_Task prompt_
State how many lines in the material below contain the string "link", with case significant. Reply with the number alone.

_Dataset content_

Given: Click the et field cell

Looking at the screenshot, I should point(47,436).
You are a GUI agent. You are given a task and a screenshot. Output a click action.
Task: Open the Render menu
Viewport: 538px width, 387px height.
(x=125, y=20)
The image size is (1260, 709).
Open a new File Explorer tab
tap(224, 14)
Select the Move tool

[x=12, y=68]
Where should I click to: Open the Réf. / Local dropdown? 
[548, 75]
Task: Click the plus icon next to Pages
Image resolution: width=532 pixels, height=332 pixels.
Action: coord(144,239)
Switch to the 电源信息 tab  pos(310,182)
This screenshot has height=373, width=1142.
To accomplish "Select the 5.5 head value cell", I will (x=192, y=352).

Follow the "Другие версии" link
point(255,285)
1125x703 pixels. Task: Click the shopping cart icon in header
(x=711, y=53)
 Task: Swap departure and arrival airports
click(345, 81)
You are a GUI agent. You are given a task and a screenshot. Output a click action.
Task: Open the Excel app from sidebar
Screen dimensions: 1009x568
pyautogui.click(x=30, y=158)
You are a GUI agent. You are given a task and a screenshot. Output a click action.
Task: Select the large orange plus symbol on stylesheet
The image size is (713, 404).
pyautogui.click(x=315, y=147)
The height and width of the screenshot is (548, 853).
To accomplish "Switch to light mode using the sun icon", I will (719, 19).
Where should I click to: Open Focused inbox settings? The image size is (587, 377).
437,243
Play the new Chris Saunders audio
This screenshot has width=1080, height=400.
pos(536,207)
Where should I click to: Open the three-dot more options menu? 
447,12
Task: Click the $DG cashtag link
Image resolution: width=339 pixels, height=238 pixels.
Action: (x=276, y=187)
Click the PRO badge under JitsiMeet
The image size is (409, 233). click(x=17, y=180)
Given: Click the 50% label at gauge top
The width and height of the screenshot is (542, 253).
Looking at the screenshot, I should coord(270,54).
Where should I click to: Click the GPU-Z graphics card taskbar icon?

_Task output_
2